Lectures in Cans
At this place the lecturer exhibits a glass jar more than half-filled with small white beans and a few walnuts.
Let us try that right on the platform. Here is a glass jar and inside of it you see two sizes of objects—a lot of little white beans and some walnuts. You will pardon me for bringing such a simple and crude apparatus before you in a lecture, but I ask your forbearance. I am discovering that we can hear faster thru the eye than thru the ear. I want to make this so vivid that you will never forget it, and I do not want these young people to live thirty years before they see it.

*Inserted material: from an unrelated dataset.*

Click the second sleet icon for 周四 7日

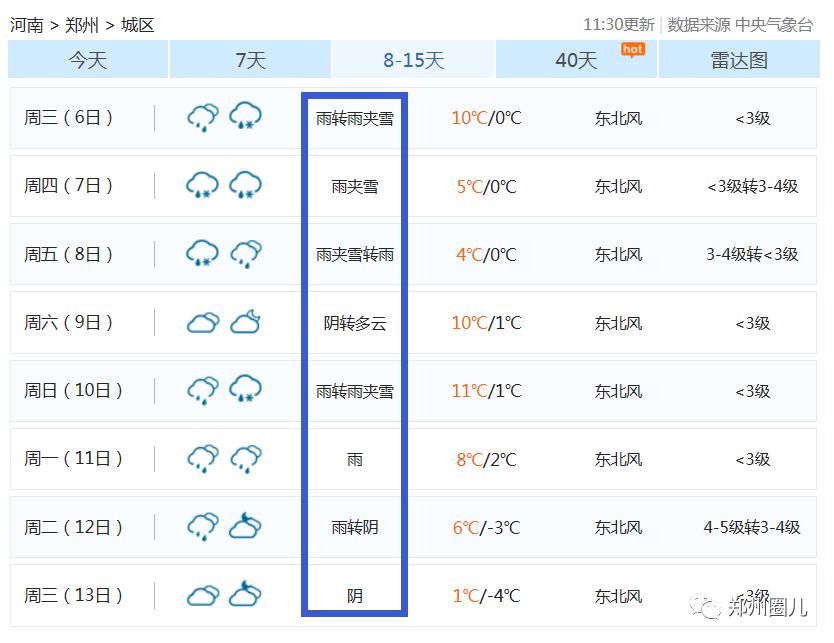pos(245,186)
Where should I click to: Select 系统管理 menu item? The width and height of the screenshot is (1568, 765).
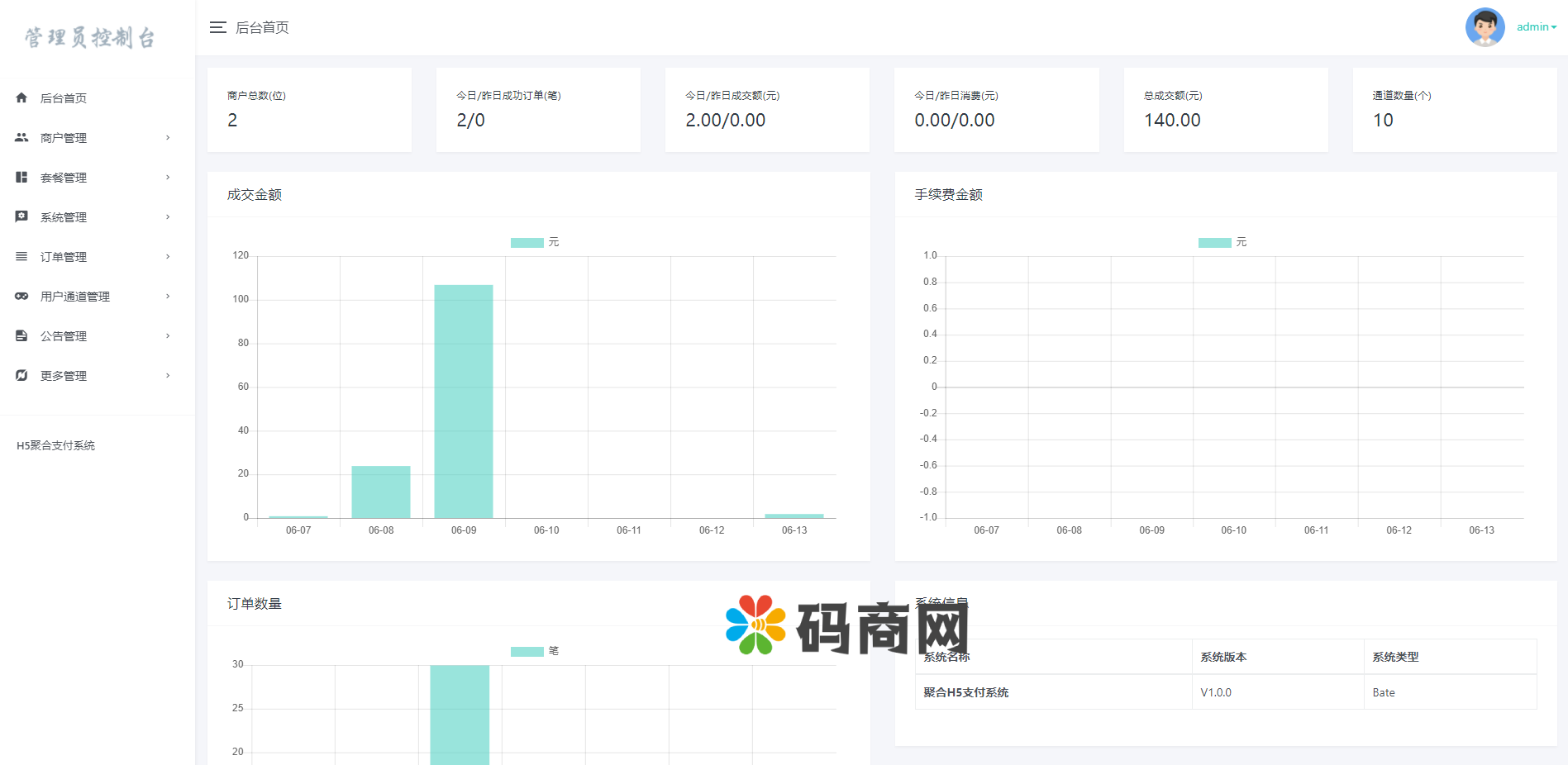(64, 217)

If there are sermons in stones, there must be lectures in cans. This is a canned lecture. Let the can talk to you awhile.
You note as I shake the jar the little beans quickly settle down and the big walnuts shake up. Not one bean asks, "Which way do I go?" Not one walnut asks, "Which way do I go?" Each one automatically goes the right way. The little ones go down and the big ones go up.
Note that I mix them all up and then shake. Note that they arrange themselves just as they were before.
Suppose those objects could talk. I think I hear that littlest bean down in the bottom saying, "Help me! Help me! I am so unfortunate and low down. I never had no chance like them big ones up there. Help me up."
I say, "Yes, you little bean, I'll help you." So I lift him up to the top. See! I have boosted him. I have uplifted him.
See, the can shakes. Back to the bottom shakes the little bean. And I hear him say, "King's ex! I slipped. Try that again and I'll stay on top." So I put him back again on top.
The can shakes. The little bean again shakes back to the bottom. He is too small to stay up. He cannot stand prosperity.